Buka puasa bersama di salah satu sudut kota Tehran.
Mengabdi kepada masyarakat dan berguna bagi orang lain memiliki akar dalam wujud manusia dan merupakan tuntutan alamiah kemanusiaan. Selain itu, wujud sosial manusia juga menuntutnya untuk selalu berinteraksi dan menjalin hubungan dengan orang lain.

Berbuat baik adalah ibarat sebuah pohon yang memiliki banyak cabang dan salah satunya adalah berbuat baik kepada kedua orang tua. Berbuat baik kepada sanak kerabat, anak yatim, dan orang miskin juga termasuk hal yang dianjurkan oleh al-Quran. Allah Swt berfirman, "Sesungguhnya Allah menyuruh (kamu) berlaku adil dan berbuat kebajikan, memberi kepada kaum kerabat, dan Allah melarang dari perbuatan keji, kemungkaran dan permusuhan…" (QS: An-Nahl ayat 90)

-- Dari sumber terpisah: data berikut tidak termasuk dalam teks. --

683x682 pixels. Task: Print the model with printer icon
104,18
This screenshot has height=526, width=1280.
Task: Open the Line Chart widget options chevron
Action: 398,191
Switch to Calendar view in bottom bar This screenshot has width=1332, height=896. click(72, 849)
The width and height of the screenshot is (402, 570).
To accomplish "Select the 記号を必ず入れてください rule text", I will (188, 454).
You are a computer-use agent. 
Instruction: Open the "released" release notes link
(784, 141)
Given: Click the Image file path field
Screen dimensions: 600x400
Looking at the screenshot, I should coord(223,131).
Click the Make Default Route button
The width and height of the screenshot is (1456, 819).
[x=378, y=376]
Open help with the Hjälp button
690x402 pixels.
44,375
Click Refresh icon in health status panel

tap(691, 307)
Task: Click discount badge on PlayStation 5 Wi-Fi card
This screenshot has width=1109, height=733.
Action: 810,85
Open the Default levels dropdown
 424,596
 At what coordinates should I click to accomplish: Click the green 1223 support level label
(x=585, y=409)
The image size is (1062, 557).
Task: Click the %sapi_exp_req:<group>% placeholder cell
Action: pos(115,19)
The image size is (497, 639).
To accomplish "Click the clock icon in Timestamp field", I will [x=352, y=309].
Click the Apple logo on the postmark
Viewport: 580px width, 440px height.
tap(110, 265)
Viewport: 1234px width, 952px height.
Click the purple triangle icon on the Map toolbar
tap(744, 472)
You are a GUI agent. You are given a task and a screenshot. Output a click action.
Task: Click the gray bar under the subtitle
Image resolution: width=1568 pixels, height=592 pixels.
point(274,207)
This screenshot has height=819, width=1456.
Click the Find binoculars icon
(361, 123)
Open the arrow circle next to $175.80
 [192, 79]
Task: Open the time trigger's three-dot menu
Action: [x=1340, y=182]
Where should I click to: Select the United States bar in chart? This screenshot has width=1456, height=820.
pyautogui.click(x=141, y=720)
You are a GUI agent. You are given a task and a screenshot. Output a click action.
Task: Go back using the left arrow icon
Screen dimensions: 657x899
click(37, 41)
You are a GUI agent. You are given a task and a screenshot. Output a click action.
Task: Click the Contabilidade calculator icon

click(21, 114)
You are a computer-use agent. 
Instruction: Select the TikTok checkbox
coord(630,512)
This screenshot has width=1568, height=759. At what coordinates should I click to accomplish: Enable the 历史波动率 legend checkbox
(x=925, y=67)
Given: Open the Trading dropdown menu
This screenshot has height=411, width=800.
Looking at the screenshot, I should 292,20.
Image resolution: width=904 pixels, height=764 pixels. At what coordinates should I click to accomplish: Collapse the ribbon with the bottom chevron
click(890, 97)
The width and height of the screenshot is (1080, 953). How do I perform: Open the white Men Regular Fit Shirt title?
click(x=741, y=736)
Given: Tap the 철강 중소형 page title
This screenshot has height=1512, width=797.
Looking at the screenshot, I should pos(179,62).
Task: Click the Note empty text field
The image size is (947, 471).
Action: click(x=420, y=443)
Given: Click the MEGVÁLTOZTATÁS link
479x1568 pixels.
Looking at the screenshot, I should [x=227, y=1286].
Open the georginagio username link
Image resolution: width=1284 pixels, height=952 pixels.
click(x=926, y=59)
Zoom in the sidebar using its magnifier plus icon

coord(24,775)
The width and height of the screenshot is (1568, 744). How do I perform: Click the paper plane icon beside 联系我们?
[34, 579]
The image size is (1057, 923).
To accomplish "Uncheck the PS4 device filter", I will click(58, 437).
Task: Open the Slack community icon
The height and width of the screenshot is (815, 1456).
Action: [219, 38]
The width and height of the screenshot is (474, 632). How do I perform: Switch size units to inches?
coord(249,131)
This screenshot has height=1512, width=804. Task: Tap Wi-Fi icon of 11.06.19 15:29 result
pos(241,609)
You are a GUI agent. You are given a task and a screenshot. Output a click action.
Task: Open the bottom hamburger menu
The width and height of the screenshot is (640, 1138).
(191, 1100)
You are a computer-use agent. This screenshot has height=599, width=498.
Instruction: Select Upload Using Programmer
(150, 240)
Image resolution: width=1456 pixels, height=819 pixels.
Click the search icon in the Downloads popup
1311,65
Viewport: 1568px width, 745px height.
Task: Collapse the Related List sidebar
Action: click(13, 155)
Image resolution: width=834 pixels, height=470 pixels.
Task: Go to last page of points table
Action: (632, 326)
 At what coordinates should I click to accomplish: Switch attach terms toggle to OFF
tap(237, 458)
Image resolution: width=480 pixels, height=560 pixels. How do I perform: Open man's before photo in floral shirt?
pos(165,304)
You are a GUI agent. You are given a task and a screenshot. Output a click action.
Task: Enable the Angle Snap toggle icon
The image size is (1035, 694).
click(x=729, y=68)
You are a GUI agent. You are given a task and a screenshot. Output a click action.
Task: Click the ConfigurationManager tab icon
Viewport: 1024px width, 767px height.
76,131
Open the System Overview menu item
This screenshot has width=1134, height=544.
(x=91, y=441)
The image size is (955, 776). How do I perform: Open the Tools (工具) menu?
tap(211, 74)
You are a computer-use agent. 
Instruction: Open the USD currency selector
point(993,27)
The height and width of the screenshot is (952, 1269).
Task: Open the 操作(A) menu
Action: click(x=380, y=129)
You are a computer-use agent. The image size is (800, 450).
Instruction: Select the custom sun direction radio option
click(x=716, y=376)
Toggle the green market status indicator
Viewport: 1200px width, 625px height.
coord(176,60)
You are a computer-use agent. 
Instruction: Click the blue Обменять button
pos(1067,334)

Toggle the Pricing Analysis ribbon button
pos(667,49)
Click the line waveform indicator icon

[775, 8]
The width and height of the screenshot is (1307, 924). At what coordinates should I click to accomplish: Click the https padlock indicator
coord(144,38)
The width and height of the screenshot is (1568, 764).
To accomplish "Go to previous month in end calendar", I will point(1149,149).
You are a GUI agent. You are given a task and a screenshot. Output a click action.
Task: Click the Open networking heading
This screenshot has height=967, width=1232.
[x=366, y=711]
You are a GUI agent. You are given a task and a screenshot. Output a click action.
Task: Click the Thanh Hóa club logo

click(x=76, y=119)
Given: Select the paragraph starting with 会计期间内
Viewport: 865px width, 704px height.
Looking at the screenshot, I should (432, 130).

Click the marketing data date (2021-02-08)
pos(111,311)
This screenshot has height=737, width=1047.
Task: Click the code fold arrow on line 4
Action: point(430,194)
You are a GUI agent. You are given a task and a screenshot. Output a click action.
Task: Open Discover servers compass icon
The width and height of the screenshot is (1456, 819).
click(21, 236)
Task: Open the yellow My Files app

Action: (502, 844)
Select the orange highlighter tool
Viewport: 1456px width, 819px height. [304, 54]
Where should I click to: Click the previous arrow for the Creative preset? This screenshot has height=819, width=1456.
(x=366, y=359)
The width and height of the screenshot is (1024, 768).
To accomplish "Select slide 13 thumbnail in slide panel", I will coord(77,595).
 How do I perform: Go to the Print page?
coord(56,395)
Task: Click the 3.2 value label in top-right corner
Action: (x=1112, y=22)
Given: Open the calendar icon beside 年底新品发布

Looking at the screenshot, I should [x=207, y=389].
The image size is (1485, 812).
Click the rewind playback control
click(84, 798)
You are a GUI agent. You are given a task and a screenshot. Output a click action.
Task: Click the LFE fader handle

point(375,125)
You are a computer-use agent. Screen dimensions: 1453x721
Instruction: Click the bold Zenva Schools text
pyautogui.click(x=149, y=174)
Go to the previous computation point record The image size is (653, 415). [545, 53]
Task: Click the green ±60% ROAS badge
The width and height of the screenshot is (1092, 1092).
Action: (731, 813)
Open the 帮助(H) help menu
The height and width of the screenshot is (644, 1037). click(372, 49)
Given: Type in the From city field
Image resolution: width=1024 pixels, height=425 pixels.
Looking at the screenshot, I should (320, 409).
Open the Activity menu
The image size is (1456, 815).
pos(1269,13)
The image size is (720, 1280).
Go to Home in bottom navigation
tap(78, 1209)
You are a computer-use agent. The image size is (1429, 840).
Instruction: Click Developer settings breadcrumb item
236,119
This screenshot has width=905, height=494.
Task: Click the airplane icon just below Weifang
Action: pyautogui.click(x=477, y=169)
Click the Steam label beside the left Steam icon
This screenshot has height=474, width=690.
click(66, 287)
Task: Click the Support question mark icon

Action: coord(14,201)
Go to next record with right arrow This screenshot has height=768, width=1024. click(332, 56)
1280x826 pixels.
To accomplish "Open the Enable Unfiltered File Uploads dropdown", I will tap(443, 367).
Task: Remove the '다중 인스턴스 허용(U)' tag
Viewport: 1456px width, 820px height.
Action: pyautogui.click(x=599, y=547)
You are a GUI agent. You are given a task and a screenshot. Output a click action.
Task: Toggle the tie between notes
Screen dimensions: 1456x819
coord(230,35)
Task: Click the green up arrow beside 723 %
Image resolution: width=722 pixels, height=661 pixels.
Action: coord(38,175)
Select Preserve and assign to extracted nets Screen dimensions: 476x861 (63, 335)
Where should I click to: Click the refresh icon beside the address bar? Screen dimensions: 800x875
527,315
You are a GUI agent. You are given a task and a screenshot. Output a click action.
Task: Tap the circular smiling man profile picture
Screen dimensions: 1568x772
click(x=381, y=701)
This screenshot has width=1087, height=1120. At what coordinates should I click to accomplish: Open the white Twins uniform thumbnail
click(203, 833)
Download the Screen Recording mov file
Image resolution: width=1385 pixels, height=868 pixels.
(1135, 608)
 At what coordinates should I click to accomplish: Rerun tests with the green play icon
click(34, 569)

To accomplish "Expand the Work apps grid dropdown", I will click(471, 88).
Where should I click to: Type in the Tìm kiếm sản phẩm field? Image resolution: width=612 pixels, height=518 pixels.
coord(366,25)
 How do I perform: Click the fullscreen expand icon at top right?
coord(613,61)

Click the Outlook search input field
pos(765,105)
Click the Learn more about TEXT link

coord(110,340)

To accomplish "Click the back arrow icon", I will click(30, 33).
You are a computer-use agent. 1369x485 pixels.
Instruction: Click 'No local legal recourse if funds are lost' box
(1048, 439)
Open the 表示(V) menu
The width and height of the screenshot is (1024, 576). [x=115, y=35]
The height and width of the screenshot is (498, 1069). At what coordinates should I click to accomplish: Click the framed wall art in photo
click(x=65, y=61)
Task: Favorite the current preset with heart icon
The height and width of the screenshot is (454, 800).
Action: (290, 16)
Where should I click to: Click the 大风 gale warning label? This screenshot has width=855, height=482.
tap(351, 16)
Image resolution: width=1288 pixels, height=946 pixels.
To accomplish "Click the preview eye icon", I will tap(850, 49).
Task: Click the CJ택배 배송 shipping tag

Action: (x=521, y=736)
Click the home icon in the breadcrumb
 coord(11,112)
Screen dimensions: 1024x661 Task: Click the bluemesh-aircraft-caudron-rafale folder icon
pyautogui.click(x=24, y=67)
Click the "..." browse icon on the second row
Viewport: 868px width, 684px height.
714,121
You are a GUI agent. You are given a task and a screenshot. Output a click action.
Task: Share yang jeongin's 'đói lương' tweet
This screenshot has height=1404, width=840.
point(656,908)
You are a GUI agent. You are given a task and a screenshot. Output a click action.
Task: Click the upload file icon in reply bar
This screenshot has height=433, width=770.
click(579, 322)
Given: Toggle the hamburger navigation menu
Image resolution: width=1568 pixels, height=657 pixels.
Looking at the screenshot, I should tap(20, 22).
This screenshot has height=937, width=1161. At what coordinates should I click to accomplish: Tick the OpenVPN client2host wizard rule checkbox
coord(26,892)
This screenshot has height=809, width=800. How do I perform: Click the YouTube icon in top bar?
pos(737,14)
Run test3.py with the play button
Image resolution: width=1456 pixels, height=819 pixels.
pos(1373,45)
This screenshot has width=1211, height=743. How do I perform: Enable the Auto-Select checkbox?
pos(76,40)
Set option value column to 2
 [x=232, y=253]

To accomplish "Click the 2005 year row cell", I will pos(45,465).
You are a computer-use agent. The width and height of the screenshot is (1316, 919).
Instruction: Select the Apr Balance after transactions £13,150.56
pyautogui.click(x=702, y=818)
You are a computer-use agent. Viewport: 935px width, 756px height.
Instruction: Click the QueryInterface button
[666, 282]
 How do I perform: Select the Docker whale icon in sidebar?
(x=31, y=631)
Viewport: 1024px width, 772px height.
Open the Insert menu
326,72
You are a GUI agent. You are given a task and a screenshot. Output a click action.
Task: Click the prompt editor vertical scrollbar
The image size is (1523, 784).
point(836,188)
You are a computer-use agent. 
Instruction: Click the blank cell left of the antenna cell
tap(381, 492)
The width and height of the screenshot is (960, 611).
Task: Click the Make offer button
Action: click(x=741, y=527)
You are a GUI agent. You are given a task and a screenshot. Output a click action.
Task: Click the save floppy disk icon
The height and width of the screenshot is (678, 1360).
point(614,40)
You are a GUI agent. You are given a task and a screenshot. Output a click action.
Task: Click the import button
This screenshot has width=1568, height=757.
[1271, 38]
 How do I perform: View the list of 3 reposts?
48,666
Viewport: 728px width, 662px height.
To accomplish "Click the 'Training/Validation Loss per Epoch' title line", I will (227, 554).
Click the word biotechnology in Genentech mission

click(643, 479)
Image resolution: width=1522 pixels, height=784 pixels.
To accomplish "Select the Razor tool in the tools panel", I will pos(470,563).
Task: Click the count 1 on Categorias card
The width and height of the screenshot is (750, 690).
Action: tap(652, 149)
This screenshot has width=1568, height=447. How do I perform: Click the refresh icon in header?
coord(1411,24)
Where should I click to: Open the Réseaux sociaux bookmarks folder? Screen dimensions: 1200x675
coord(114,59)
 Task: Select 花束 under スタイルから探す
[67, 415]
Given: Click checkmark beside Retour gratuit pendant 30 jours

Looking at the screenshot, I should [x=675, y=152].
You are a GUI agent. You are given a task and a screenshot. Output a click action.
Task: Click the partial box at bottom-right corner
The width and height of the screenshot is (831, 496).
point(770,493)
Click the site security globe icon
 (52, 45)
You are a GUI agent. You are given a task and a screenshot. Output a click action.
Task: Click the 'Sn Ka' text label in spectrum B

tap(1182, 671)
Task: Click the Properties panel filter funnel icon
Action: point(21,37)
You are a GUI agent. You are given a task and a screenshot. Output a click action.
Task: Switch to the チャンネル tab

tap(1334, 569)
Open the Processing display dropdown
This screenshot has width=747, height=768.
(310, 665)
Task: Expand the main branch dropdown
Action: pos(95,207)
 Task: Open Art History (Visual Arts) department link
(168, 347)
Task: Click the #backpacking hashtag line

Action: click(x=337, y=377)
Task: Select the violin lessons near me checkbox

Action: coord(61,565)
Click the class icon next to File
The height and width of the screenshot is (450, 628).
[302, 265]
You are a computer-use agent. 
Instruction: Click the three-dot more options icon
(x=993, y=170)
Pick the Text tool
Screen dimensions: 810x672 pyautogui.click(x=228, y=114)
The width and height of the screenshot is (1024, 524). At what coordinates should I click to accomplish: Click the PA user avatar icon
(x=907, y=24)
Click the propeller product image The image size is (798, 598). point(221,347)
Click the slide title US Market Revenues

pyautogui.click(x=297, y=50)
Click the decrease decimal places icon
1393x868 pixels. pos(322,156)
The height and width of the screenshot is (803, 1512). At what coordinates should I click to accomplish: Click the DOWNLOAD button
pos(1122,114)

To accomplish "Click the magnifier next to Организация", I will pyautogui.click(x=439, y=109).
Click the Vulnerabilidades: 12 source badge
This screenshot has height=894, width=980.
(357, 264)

Imam Ali Ridha as berkata, "Allah menempatkan orang-orang yang bekerja untuk mengatasi kebutuhan masyarakat di bumi ini. Mereka berada dalam keamanan di hari kiamat."

Kebajikan adalah melakukan pekerjaan baik dan terpuji tanpa mengharapkan pamrih. Salah satu cara mengundang perhatian Tuhan adalah berbuat baik kepada sesama. Perbuatan mulia ini akan mendatangkan rahmat Ilahi dan Dia mencintai orang-orang yang berbuat baik.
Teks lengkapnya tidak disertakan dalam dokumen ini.